# D-Day Game Trouble



## RON-Th (Dec 10, 2006)

I just recently bought a copy of D-Day the game. I installed it and when I try to run the program I get an error message saying:*The Programm Requires Hardware T&L and stencil support (thus 32bpp desktop) *. I have an acer travelmate 3000.

Can anyone help?


----------



## Jones (Jul 28, 2005)

Sounds like the video capabilities of your computer don't meet the requirements for the game. Is this a laptop? Is it an older machine?

You can go here:
http://www.systemrequirementslab.com/referrer/srtest

And select the game from the list to perform a test on your machine. It will let you know what pieces of your computer will work, and which ones don't meet the requirements.


----------



## RON-Th (Dec 10, 2006)

Yeah, its a laptop. I bought earlier this year, brand new. I was told that it had a very powerfull system.


----------



## Jones (Jul 28, 2005)

Did you test your system at the website I linked to?

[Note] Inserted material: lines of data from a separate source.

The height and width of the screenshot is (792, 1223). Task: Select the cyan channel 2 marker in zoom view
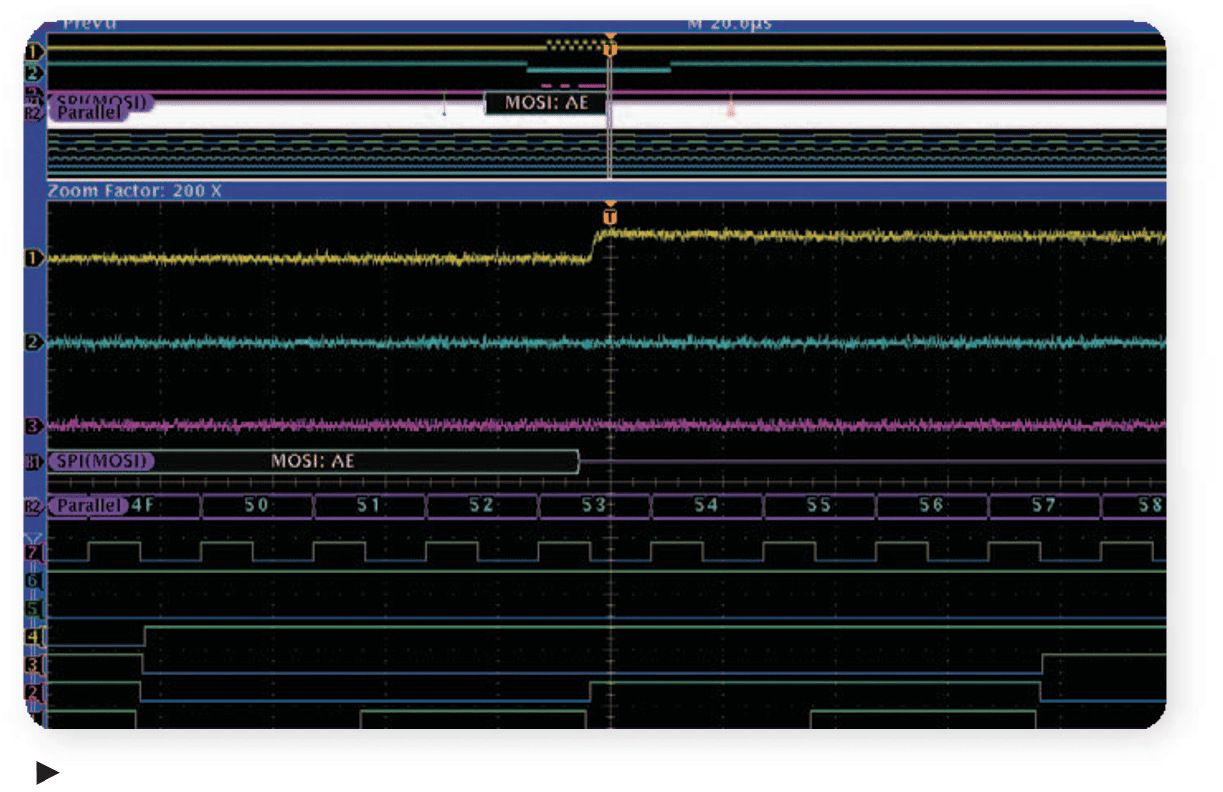tap(35, 343)
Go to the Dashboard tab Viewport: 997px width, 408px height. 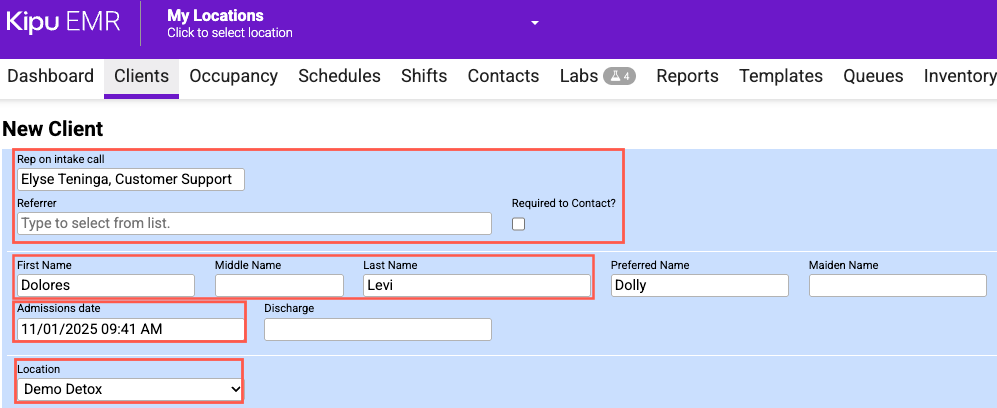pyautogui.click(x=50, y=76)
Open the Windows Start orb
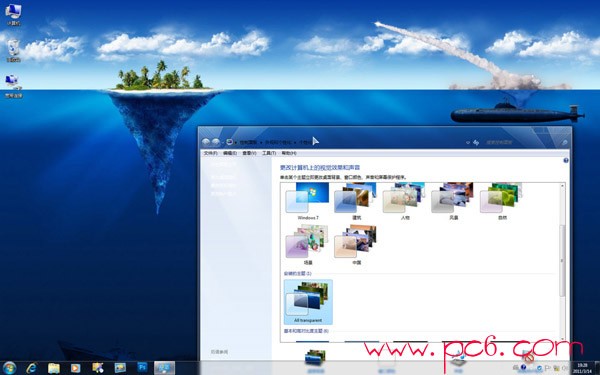The height and width of the screenshot is (375, 600). [x=9, y=368]
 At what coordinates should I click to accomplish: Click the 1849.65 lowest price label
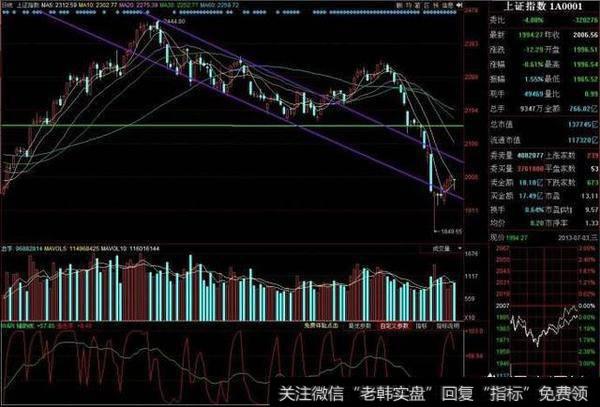pos(443,230)
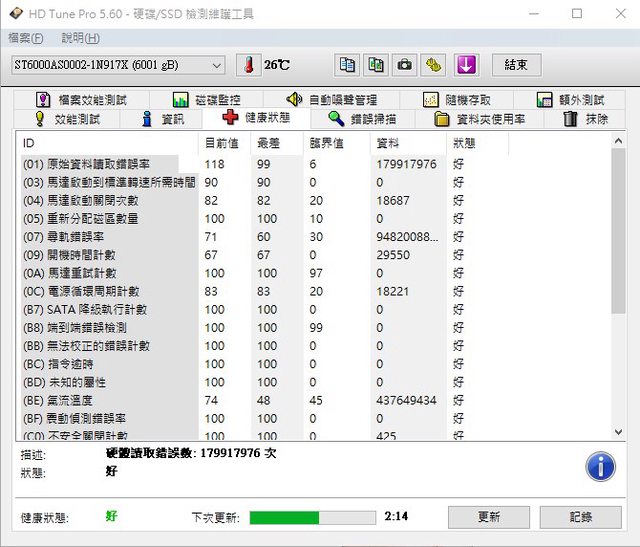The width and height of the screenshot is (640, 547).
Task: Click the purple download arrow icon
Action: (x=466, y=65)
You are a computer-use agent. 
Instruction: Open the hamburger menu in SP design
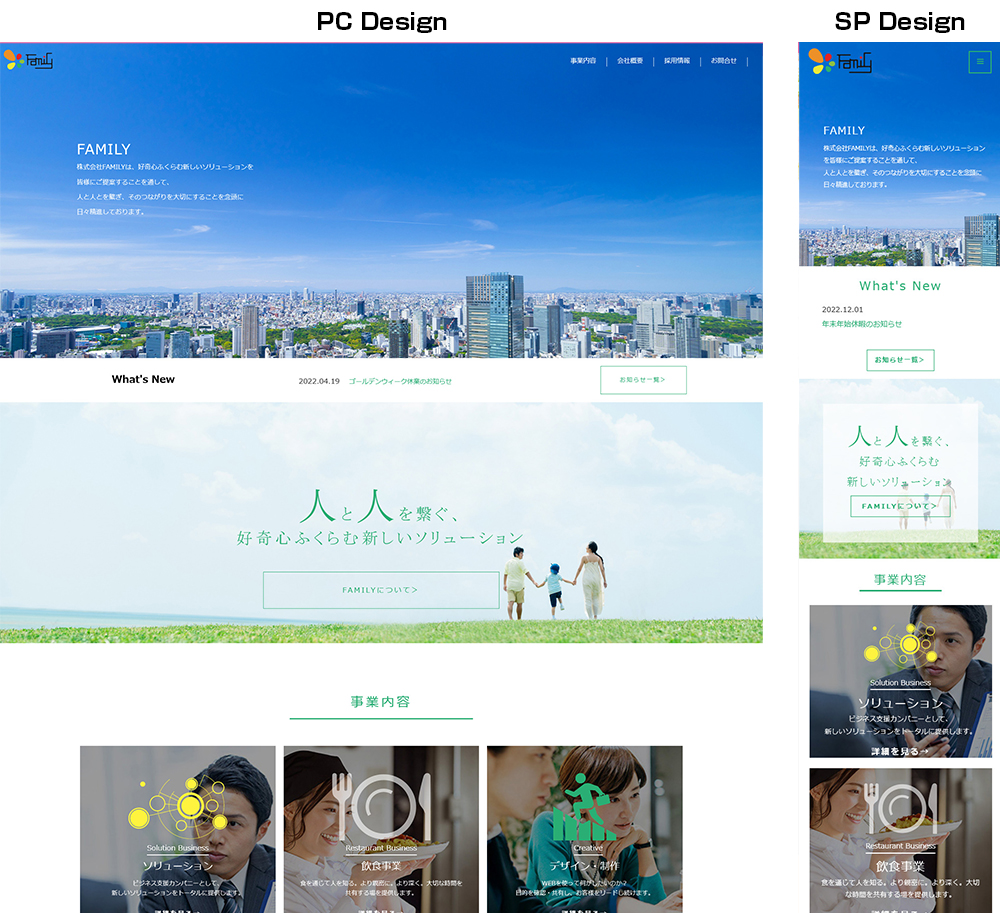click(979, 62)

It should 'rate' your system for that game.


----------



## RON-Th (Dec 10, 2006)

Did the test. It came up with a fail. It said my video card was a Mobile Intel(R) 915GM/GMS,910GML Express Chipset Family (Intel(R) 915GM/GMS,910GML Express Chipset). It says that I need a DirectX 9.0 compatible 128 MB Video Card with Hardware T&L.

Does that mean that it will be an external add-on?


----------



## Jones (Jul 28, 2005)

Sounds like there's not enough video memory in your system. It's possible that you only have 64mb allocated to video, and the game needs 128mb. You may be able to enter the BIOS and increase the amount of memory allocated to 'video', but you should probably have more than 512mb of system memory to do this.


----------



## RON-Th (Dec 10, 2006)

How do I enter the BIOS to change the allocation? From the report I think I have enough memory.


----------



## Jones (Jul 28, 2005)

It's usually entered by pressing 'F2' or 'Del' on bootup, then look for the 'video' section. There should be an option for 'video memory size' or something similar. If there isn't, then unfortunately, you can't change it. I don't think you'd be able to purchase a video card for your machine either. Laptops are near impossible to upgrade.


----------